• **What you are asked to do**
Would you please copy only the lines from the line that contains "You are a computer-use" to the end of the data below, exactly, leaving every picture out?

• **Supplied data**

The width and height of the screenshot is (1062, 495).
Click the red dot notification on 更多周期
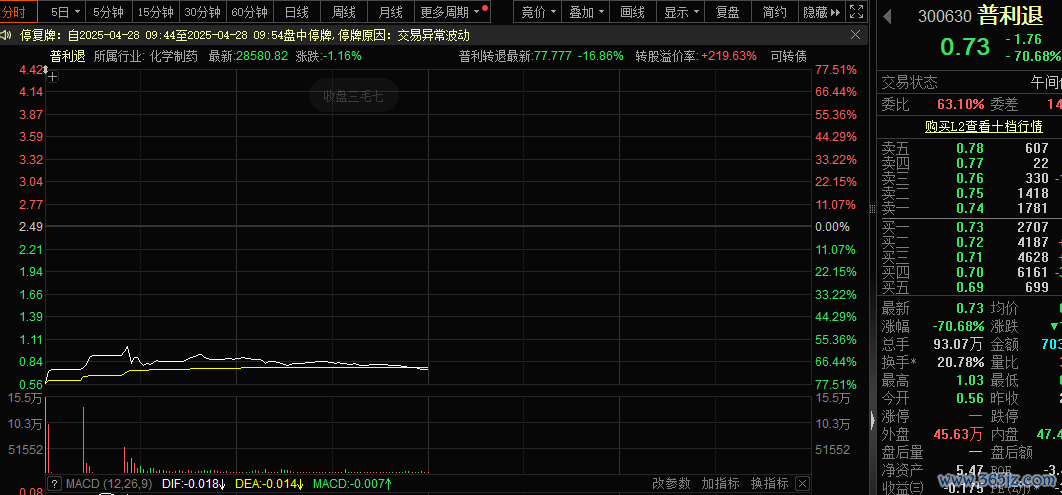tap(485, 8)
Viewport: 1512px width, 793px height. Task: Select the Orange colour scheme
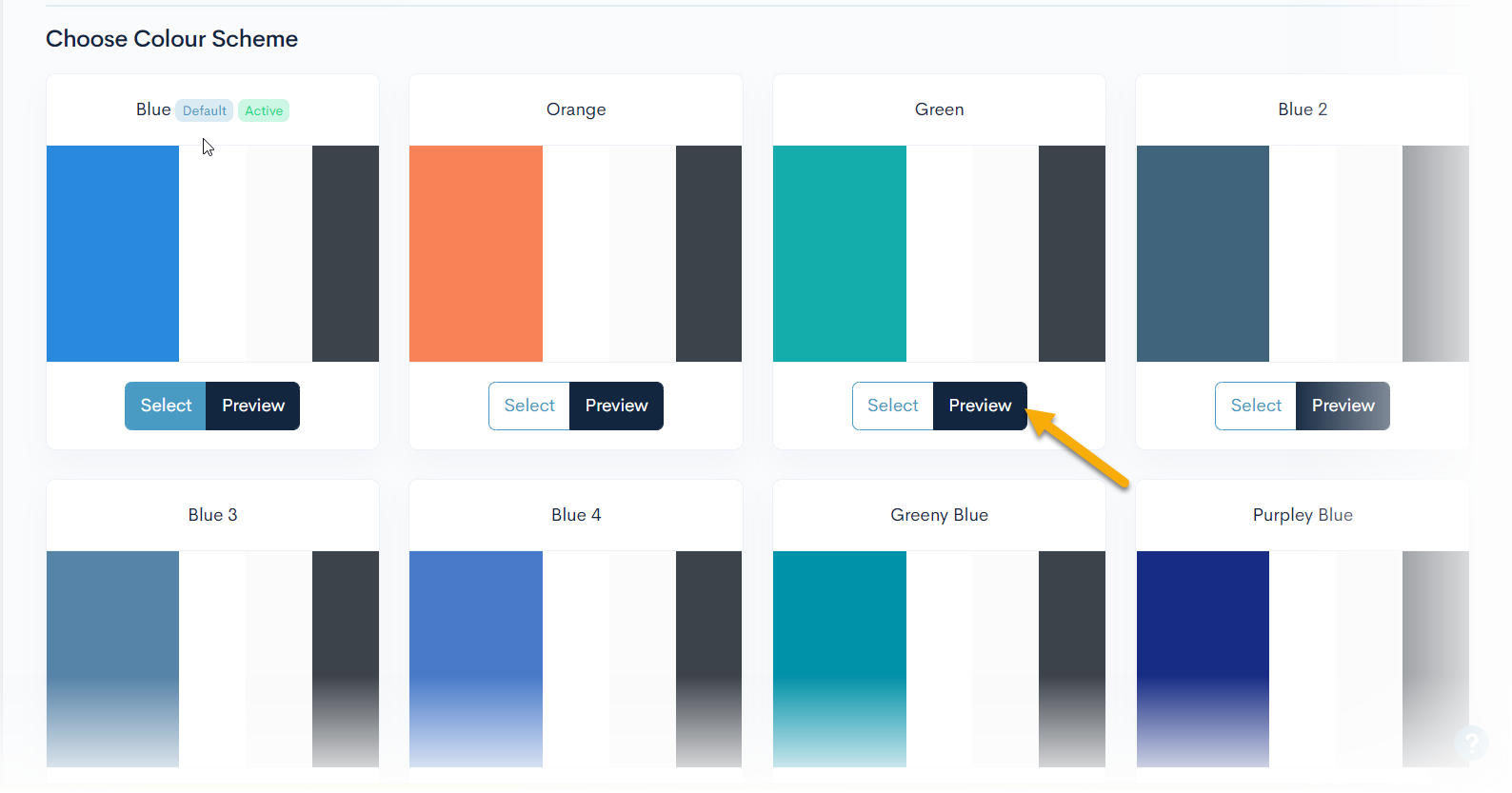[x=529, y=406]
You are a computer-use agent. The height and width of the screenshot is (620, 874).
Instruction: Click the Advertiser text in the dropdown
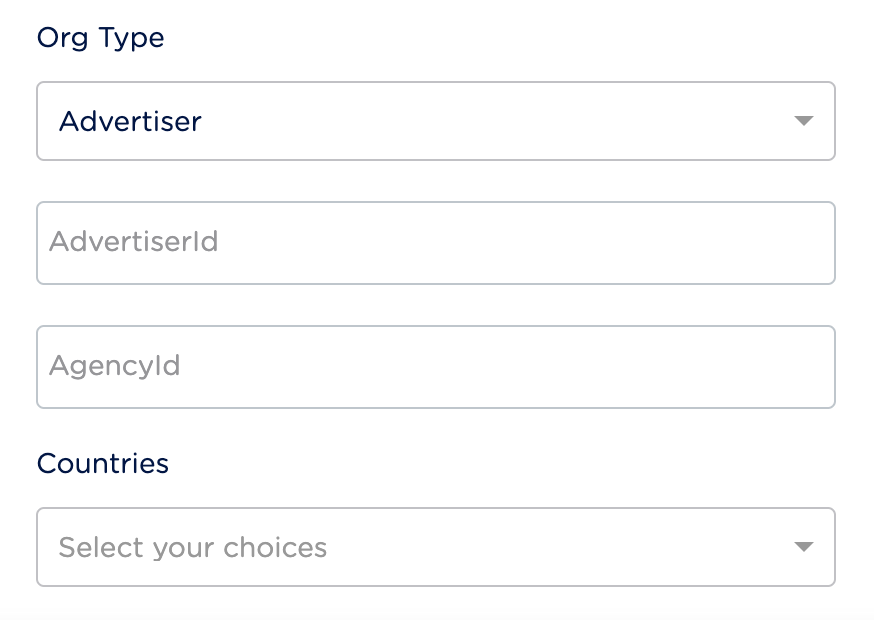pos(130,121)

• **Written answer**
You are a computer-use agent. The height and width of the screenshot is (620, 874).
Instruction: Click the Advertiser text in the dropdown
pos(130,121)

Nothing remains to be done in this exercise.